O seminário “Da Senzala às Leis Atuais da CLT”, que marca a passagem dos 70 anos da Consolidação das Leis Trabalhistas no Tribunal Regional do Trabalho da 8ª Região (TRT8) teve na manhã desta quinta-feira, 16, uma apresentação do cenário atual do trabalho análogo à escravidão no Pará, feita pelos auditores fiscais do Trabalho Raimundo Barbosa da Silva e Gladys Nunes Vasconcelos, da Secretaria Regional de Trabalho e Emprego do Pará (SRTE/PA), do Ministério do Trabalho e Emprego (MTE).
A palestra “Ações de combate à condição análoga à de escravo pela SRTE/PA” foi antecedida pelas considerações feitas pelos Desembargadores do Trabalho Herbert Tadeu Pereira de Matos e Sulamir Palmeira Monassa de Almeida, que falaram sobre como o problema do trabalho escravo continua e precisa ser combatido. Os auditores informaram que entre 1995 e 2012, no Pará, 12.463 trabalhadores foram libertados de condições análogas à escravidão. Em todo o Brasil, o número no mesmo período é de 44.139. Esse quadro deixa o Estado na condição de campeão do trabalho escravo em todo o País.

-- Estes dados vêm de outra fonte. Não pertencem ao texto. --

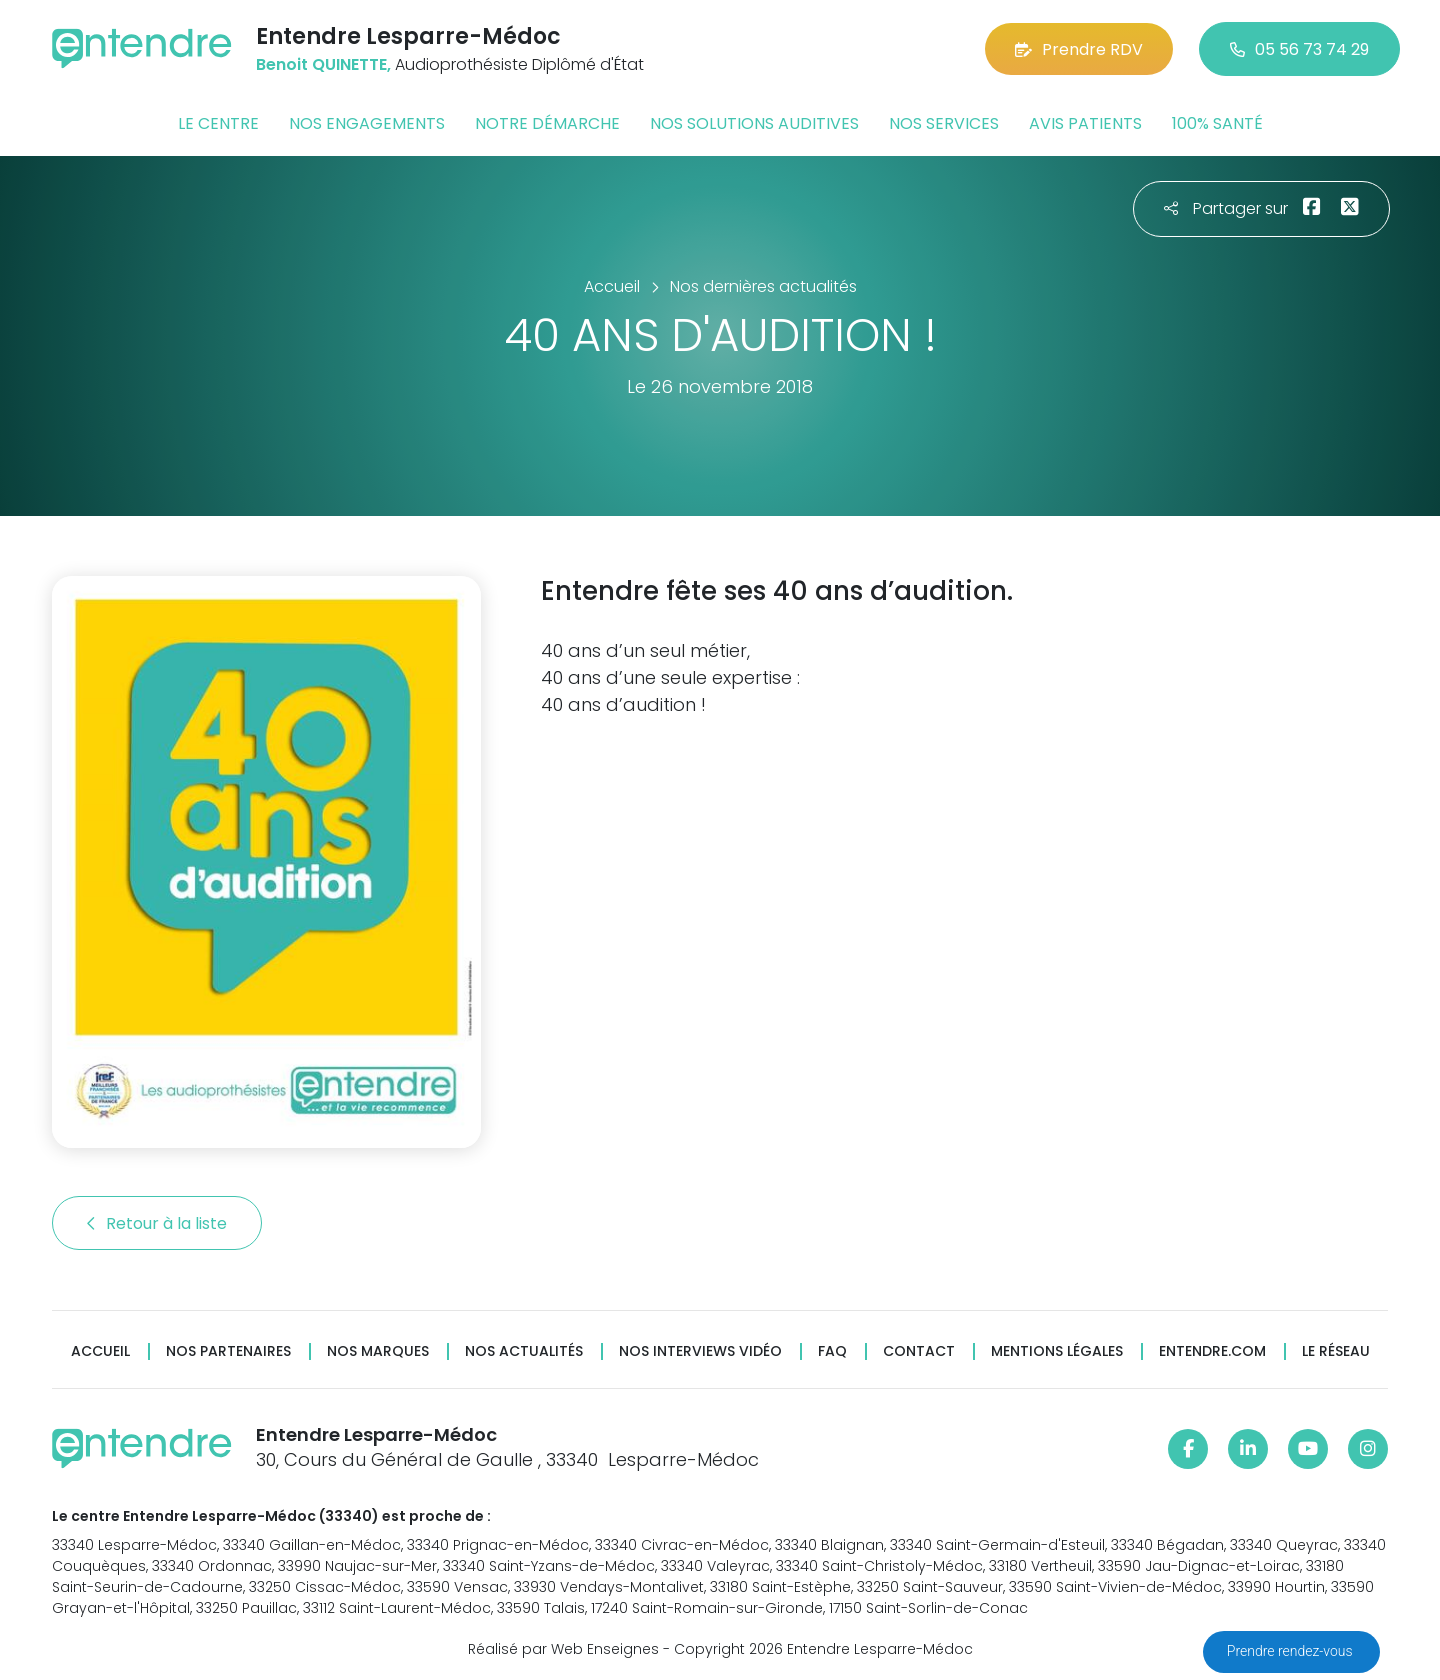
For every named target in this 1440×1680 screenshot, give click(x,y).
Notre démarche (547, 123)
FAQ (832, 1351)
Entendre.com (1212, 1351)
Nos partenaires (228, 1351)
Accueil (100, 1351)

Raimundo Barbosa começou a apresentação mostrando os processos utilizados na escravidão moderna, identificados nas ações de fiscalização do MTE, que são bem diferentes dos grilhões que eram utilizados na colonização e no império brasileiros. “Não existem açoites, cangalhas e grilhões de quando a escravidão era legal e o escravo uma mercadoria”, disse Barbosa. Os métodos para suprimir a liberdade do trabalhador pobre e excluído são outros. “Na legislação não existe escravidão, mas os empregadores buscam formas dissimuladoras dessa prática, na tentativa de fugir das obrigações trabalhistas”, disse Barbosa.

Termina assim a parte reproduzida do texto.